-- Required action --
Repeat the entire listing exactly. Omit all pictures.
Start of Input data
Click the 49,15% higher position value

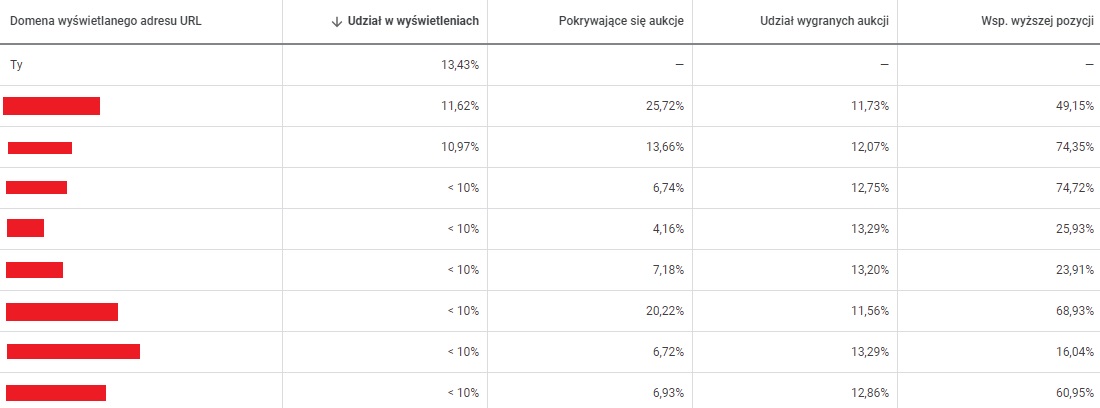(1075, 106)
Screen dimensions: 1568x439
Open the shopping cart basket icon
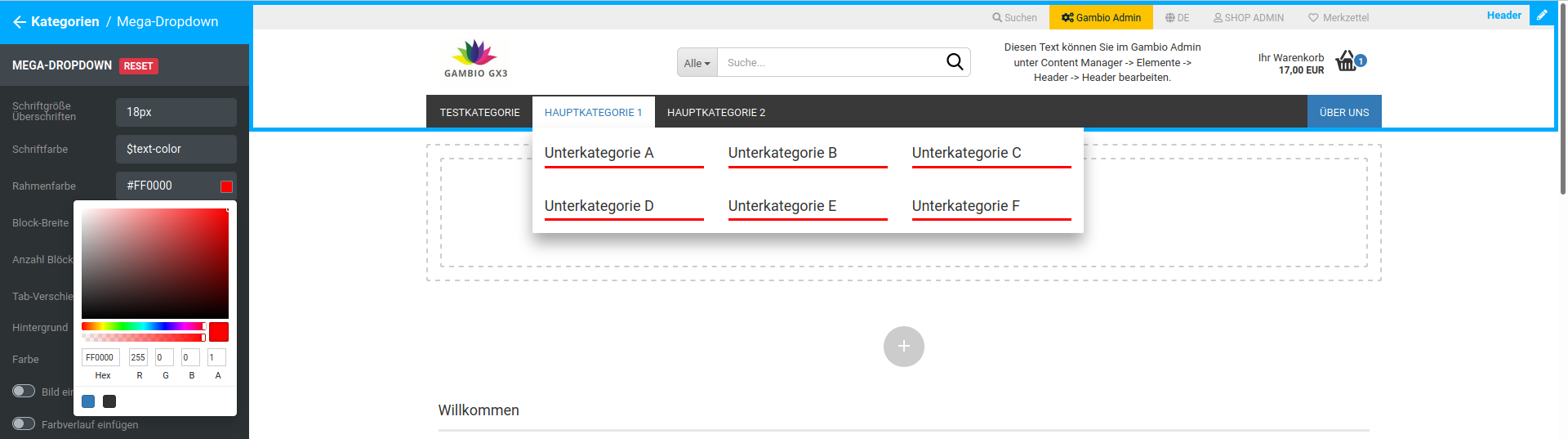click(1347, 61)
End of Input data
-- Result of the exercise --
Click the 49,15% higher position value

(1075, 106)
Screen dimensions: 1568x439
Open the shopping cart basket icon
click(1347, 61)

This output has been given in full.